Chase tracked the road’s center dashes in the headlights, turning Wes’s words over and over in his mind until they blurred into one yellow stripe and he remembered what Wes was talking about. When he did, he felt like road kill—thwomp—under the tires. Way back in early elementary school, before girls snagged his attention, before daily barrel practice at Yancy’s, before his own family had experienced acute loss, Gretchen de Havilland’s mother was T-boned by a drunk driver and killed.
Fuck.
How could he have forgotten? No wonder her mindset was so Prohibition. She wasn’t fighting him from some moral high ground. She was simply fighting him from a place of avoidable loss.
They reached the ranch after dark. Willie brought out the reserve samples Chase had brought from the distillery. Nat distributed shot glasses shaped like boots—their father’s favorites when he celebrated. Chase didn’t much feel like drinking. He retired to his room—the same one he’d had as a boy all those years ago when he barely noticed a shy redhead with pigtails and glasses. Wes was right about one thing. Gretchen was different than the girls who normally threw themselves at him. But his brother was wrong about something else. Very wrong. Chase could be smart. And if infatuation came along for the ride? Well, he had ridden meaner bulls than that.
4
On a quiet street in the best small American town, Gretchen padded out to her front porch, hair damp from the shower, slippers and button-down pajamas keeping the cool April air at bay, and joined her father on the swing. Bias aside, who could argue? In a place where silence had a sound, thoughts had room to breathe, and everyone cared for one another like family, her protectiveness could be, at times, fierce. She had felt it on this night, perhaps more than other nights, after the display at the meeting. So Chase had been right about embracing the unplanned. That didn’t mean he was right about changing the character of the best small American town.
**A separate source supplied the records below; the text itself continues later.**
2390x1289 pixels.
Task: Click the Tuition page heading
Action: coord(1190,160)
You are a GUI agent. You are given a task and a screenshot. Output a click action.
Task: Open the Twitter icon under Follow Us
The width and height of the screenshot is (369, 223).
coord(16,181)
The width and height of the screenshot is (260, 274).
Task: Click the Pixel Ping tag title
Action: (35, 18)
“I was thinking about moving some of this porch stuff out.” Her father closed his copy of the latest police procedural to hit the bestseller list and took a sip of warm milk from the mug in his hand, the way he ended each day. “Maybe donating it to the senior center for their new garden.”
“Why?”
“More room.”
“This is my favorite place. I won’t allow it,” Gretchen said in a mock-princess tone—the one she affected when they joked about her having the keys to the kingdom.
Her father chuckled and removed his reading glasses.
She absorbed the sway of the swing and matched the cadence through her heels. With early-onset physical ailments, her father seemed frailer these days. She was glad to be here to pick up the slack.
“These tiny light strings in the rafters are perfect for when we host out-of-town guests so they can find our address,” said Gretchen. “And that wicker sofa over there has the best sunset view in Marin County. Also, it’s Lincoln’s domain.”
Their black Labrador perked up at the mention of his name. His brass tags clinked together. He blinked at Gretchen with adoring wet eyes, often her most captive audience. Definitely her number one fan.
“Your mother always did know how to make a home feel welcoming.”
“And all the plants?” She stroked a broad, waxy leaf of her mother’s prized container citrus tree that usually yielded one cherished lemon per year, despite being outside a tropical growing zone. “There isn’t anything that doesn’t grow here.”